INSTRUCTIONS FOR THE TASK: Your answer should contain every line of the records, transcribed word for word.

[Items from a data source]
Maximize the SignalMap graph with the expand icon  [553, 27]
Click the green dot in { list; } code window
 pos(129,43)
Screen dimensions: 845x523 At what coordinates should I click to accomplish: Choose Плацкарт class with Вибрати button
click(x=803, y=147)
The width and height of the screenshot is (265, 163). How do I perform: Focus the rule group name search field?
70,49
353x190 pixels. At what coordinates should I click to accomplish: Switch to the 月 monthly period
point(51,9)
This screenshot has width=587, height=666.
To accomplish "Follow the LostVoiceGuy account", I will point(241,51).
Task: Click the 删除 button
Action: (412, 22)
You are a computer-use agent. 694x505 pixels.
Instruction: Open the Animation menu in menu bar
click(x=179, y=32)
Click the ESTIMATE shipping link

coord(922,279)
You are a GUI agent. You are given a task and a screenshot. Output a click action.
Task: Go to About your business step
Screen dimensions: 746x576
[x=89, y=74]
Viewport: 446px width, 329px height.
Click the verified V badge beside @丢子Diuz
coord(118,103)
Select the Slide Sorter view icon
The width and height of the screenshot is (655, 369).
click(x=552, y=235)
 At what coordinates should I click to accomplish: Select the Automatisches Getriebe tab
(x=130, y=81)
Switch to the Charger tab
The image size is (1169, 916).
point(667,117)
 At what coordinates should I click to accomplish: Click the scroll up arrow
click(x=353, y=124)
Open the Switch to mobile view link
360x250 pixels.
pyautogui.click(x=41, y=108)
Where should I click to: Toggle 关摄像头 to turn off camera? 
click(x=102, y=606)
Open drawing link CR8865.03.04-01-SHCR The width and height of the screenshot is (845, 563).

OUTPUT FOR THIS EXERCISE:
Maximize the SignalMap graph with the expand icon  [553, 27]
Click the green dot in { list; } code window
 pos(129,43)
Screen dimensions: 845x523 At what coordinates should I click to accomplish: Choose Плацкарт class with Вибрати button
click(x=803, y=147)
The width and height of the screenshot is (265, 163). How do I perform: Focus the rule group name search field?
70,49
353x190 pixels. At what coordinates should I click to accomplish: Switch to the 月 monthly period
point(51,9)
This screenshot has width=587, height=666.
To accomplish "Follow the LostVoiceGuy account", I will point(241,51).
Task: Click the 删除 button
Action: (412, 22)
You are a computer-use agent. 694x505 pixels.
Instruction: Open the Animation menu in menu bar
click(x=179, y=32)
Click the ESTIMATE shipping link

coord(922,279)
You are a GUI agent. You are given a task and a screenshot. Output a click action.
Task: Go to About your business step
Screen dimensions: 746x576
[x=89, y=74]
Viewport: 446px width, 329px height.
Click the verified V badge beside @丢子Diuz
coord(118,103)
Select the Slide Sorter view icon
The width and height of the screenshot is (655, 369).
click(x=552, y=235)
 At what coordinates should I click to accomplish: Select the Automatisches Getriebe tab
(x=130, y=81)
Switch to the Charger tab
The image size is (1169, 916).
point(667,117)
 At what coordinates should I click to accomplish: Click the scroll up arrow
click(x=353, y=124)
Open the Switch to mobile view link
360x250 pixels.
pyautogui.click(x=41, y=108)
Where should I click to: Toggle 关摄像头 to turn off camera? 
click(x=102, y=606)
Open drawing link CR8865.03.04-01-SHCR The width and height of the screenshot is (845, 563).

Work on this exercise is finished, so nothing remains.